>> START Passage to read

EP by Meridian Dawn
- Released: March 25, 2014
- Recorded: 2013–2014
- Genres: Melodic death metal; death metal;
- Length: 20:43
- Label: Self-released
- Producers: Thomas "PLEC" Johansson; Daniel Antonsson; Nicholas Ziros; Jeff Cloyes;

Meridian Dawn chronology
|  | The Mixtape EP (2014) | The Fever Syndrome (2020) |

Singles from The Mixtape EP
- "Thieves" Released: 16 March 2014;

= The Mixtape (Meridian Dawn EP) =

The Mixtape EP is the debut EP of the melodic death metal band Meridian Dawn. It was released on 25 March 2014. The mixtape features a guest appearance from Joacim "Jake E" Lundberg (Cyhra, ex-Amaranthe) on the track "Dressed In Ice". "Thieves" would be released as a lyric video single directed by Niklas Sundin (Dark Tranquillity, Cabin Fever Media).

>> END Passage to read

• Parts of the exercise
a - Please reproduce the sentences of the Meridian Dawn EP page that begin at the words "Meridian Dawn chronology" and stop after "Cabin Fever Media).", altering "lyric video" to "music video".
b - Answer these questions from the Meridian Dawn EP page:
(i) How long is the EP?
(ii) On what date did the single "Thieves" come out?
(iii) Who directed the video for "Thieves"?
c - Decide whether each statement agrees with the Meridian Dawn EP page, and quote the words that settle it:
(i) The EP was put out by a record label.
(ii) Joacim "Jake E" Lundberg is a guest on "Dressed In Ice".
(iii) All of the recording took place in 2014.

>> START Data block

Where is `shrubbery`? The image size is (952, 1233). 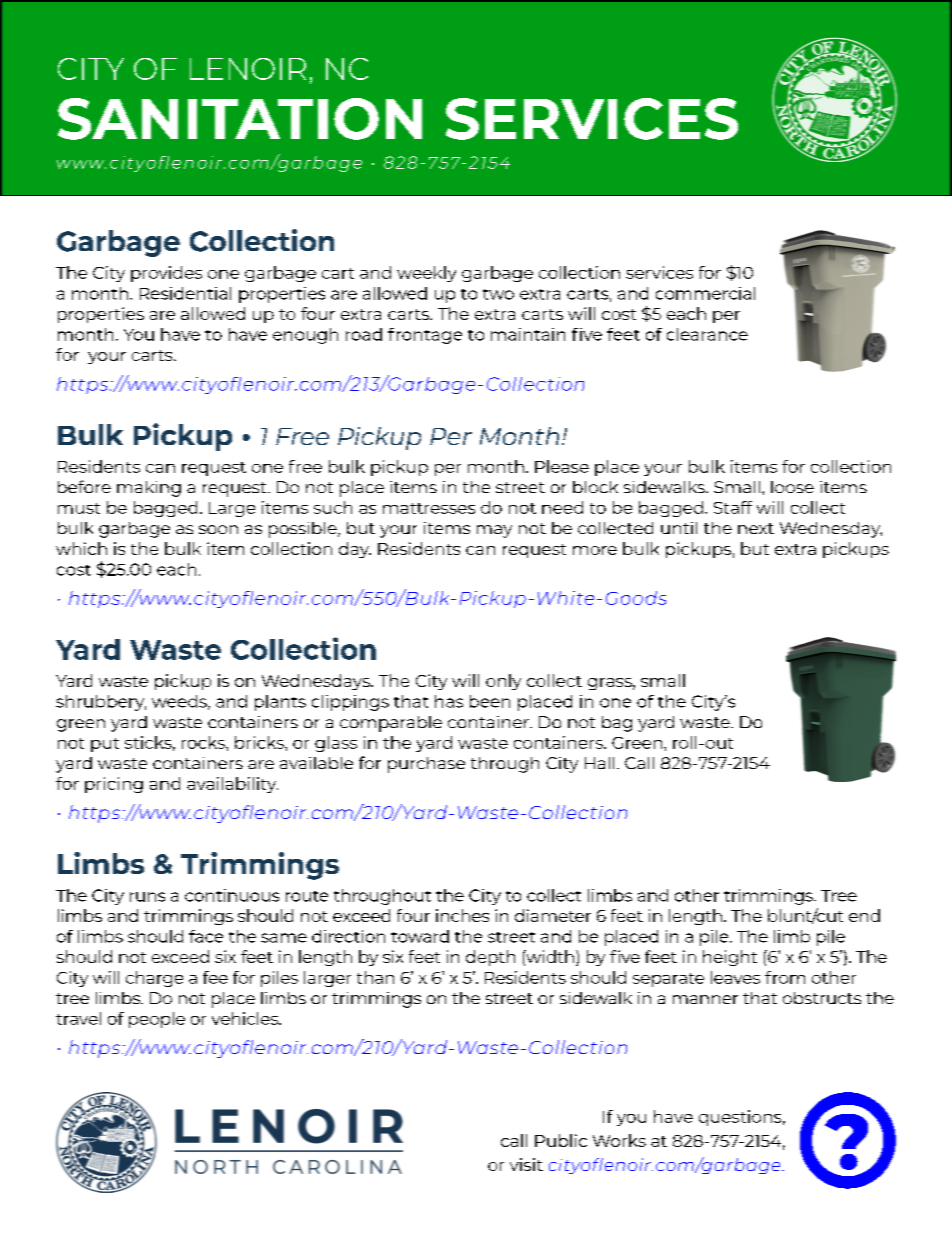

>> END Data block

• The solutions
a -
Meridian Dawn chronology
|  | The Mixtape EP (2014) | The Fever Syndrome (2020) |

Singles from The Mixtape EP
- "Thieves" Released: 16 March 2014;

= The Mixtape (Meridian Dawn EP) =

The Mixtape EP is the debut EP of the melodic death metal band Meridian Dawn. It was released on 25 March 2014. The mixtape features a guest appearance from Joacim "Jake E" Lundberg (Cyhra, ex-Amaranthe) on the track "Dressed In Ice". "Thieves" would be released as a music video single directed by Niklas Sundin (Dark Tranquillity, Cabin Fever Media).

b -
(i) 20:43
(ii) 16 March 2014
(iii) Niklas Sundin

c -
(i) No: "Label: Self-released"
(ii) Yes: "The mixtape features a guest appearance from Joacim "Jake E" Lundberg (Cyhra, ex-Amaranthe) on the track "Dressed In Ice"."
(iii) No: "Recorded: 2013–2014"